The problem>
The answer must consist of each line of the records below that contains the string "chevron".

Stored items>
___

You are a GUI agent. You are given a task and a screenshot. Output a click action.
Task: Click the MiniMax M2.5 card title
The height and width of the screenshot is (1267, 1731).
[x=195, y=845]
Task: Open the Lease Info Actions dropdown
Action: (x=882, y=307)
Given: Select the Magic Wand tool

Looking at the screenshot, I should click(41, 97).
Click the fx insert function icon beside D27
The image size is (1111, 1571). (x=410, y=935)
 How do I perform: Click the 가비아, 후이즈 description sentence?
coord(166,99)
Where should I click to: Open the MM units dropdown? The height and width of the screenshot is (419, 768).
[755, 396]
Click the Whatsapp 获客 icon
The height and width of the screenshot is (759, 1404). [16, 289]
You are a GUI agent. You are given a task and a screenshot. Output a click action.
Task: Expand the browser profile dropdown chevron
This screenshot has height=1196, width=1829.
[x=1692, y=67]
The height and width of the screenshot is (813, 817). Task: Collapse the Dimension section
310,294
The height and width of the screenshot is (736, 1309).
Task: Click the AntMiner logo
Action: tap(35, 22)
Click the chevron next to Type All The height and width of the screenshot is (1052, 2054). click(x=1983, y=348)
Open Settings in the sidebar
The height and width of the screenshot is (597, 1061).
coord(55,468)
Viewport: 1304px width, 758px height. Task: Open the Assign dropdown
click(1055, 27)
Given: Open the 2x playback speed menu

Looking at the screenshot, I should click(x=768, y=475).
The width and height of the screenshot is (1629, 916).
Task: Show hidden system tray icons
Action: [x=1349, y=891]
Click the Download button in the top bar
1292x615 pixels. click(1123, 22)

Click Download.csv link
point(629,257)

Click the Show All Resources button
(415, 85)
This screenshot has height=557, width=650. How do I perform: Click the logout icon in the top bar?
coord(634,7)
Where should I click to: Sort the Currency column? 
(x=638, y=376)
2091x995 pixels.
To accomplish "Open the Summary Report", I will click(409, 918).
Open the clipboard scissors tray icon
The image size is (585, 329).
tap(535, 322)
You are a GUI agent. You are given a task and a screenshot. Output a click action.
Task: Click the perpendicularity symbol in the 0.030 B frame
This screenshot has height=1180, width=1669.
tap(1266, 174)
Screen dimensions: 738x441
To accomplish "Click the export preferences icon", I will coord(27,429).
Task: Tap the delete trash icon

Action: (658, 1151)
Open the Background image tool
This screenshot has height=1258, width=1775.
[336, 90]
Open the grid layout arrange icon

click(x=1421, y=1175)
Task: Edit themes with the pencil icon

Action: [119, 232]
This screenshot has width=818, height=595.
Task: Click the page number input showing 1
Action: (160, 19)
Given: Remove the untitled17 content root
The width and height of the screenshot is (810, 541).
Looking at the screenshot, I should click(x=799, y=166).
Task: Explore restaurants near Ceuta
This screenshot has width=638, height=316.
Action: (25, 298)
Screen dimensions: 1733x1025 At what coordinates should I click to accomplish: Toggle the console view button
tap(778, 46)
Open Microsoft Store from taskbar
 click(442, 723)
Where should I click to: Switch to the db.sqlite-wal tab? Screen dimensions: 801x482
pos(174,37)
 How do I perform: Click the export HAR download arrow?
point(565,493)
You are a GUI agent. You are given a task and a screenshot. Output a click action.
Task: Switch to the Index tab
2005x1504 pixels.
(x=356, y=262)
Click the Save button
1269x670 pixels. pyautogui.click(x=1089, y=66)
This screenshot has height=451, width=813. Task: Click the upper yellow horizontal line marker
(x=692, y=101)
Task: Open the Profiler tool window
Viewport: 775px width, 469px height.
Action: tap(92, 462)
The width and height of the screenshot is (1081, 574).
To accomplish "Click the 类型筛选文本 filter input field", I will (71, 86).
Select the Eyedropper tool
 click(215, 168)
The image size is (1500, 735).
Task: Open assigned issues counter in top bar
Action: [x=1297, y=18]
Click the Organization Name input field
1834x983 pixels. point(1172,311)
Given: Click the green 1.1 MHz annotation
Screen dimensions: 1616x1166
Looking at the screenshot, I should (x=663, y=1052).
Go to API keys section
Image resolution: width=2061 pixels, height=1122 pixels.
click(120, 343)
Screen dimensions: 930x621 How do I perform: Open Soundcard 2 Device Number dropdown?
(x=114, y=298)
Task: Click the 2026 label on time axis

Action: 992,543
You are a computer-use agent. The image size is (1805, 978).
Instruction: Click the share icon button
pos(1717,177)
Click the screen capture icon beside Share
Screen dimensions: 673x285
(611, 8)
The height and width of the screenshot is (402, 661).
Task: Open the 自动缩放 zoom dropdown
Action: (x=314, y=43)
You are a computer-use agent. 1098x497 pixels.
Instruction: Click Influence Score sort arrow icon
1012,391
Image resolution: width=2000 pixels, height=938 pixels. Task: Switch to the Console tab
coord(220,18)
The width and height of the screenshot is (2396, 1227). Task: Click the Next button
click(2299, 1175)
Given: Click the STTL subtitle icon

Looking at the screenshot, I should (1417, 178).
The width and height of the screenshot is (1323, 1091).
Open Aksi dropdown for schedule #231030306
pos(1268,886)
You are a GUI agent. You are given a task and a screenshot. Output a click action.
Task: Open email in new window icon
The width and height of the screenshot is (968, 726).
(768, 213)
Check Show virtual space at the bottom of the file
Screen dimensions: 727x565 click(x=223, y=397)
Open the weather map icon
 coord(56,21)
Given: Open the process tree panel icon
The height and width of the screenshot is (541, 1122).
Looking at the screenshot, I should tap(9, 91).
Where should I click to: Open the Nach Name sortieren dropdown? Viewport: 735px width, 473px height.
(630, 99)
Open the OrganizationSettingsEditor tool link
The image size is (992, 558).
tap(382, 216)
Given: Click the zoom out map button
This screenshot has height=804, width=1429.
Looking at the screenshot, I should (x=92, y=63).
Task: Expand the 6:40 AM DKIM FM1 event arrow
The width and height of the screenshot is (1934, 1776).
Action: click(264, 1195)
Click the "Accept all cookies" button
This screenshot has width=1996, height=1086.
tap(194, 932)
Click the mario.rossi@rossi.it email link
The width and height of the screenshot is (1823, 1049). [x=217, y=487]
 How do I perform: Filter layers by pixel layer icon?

___

Worked solution>
Task: Expand the browser profile dropdown chevron
Click the chevron next to Type All The height and width of the screenshot is (1052, 2054). click(x=1983, y=348)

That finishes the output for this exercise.